Prompt:
The line count for "computer" is all that is needed: say how many lines in the listing below contain it.
»»
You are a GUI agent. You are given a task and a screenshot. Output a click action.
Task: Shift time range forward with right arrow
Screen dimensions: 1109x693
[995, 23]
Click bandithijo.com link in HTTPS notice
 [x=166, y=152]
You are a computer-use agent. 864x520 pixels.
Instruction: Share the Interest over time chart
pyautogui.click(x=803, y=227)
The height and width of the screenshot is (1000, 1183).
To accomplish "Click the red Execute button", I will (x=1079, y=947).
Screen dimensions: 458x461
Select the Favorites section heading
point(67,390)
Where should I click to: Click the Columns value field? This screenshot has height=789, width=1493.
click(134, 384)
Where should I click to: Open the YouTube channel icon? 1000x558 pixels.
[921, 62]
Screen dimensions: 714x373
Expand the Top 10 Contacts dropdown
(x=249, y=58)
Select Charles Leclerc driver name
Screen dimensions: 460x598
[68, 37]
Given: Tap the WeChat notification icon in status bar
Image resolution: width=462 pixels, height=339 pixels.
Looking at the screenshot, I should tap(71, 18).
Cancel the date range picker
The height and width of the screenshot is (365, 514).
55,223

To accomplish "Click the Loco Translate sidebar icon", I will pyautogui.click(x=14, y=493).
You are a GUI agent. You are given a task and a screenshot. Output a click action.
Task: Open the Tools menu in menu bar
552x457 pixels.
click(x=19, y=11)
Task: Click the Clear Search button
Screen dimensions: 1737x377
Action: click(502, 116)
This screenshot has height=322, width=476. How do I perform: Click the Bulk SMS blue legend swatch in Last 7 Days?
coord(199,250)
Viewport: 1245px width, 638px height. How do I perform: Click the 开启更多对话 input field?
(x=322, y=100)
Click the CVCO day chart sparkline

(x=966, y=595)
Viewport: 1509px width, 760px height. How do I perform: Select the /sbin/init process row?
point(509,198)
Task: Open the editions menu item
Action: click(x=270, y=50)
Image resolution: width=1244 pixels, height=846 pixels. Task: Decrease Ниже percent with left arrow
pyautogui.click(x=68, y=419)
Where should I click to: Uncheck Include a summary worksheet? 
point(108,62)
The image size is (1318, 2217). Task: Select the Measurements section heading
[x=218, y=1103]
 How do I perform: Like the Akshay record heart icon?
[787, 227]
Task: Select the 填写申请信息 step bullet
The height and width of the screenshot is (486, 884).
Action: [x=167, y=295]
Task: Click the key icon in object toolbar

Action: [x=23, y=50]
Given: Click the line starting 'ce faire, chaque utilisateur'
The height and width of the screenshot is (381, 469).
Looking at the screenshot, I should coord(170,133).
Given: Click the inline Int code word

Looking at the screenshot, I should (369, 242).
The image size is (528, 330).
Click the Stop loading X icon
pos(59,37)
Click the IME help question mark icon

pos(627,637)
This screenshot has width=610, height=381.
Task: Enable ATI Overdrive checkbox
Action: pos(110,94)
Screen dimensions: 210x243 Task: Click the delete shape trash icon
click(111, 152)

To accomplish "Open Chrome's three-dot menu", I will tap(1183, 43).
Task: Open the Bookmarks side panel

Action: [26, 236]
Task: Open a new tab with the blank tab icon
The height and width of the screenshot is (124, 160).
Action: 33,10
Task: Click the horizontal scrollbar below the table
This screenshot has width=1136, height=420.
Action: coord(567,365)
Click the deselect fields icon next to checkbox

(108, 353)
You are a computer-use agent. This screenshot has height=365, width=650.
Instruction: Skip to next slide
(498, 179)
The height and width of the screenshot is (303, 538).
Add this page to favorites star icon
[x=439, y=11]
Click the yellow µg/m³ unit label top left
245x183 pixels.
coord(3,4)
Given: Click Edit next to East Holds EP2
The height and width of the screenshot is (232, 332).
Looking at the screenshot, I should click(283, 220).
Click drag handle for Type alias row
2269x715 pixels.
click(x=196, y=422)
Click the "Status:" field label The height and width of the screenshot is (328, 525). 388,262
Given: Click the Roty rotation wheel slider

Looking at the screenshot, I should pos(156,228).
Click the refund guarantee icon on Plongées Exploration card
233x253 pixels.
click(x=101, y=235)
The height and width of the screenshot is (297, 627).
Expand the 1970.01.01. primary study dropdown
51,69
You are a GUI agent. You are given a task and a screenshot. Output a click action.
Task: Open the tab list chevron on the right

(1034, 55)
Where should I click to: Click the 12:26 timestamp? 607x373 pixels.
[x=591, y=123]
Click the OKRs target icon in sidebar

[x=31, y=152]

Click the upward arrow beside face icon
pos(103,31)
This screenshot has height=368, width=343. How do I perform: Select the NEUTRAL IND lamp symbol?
««
Answer:
2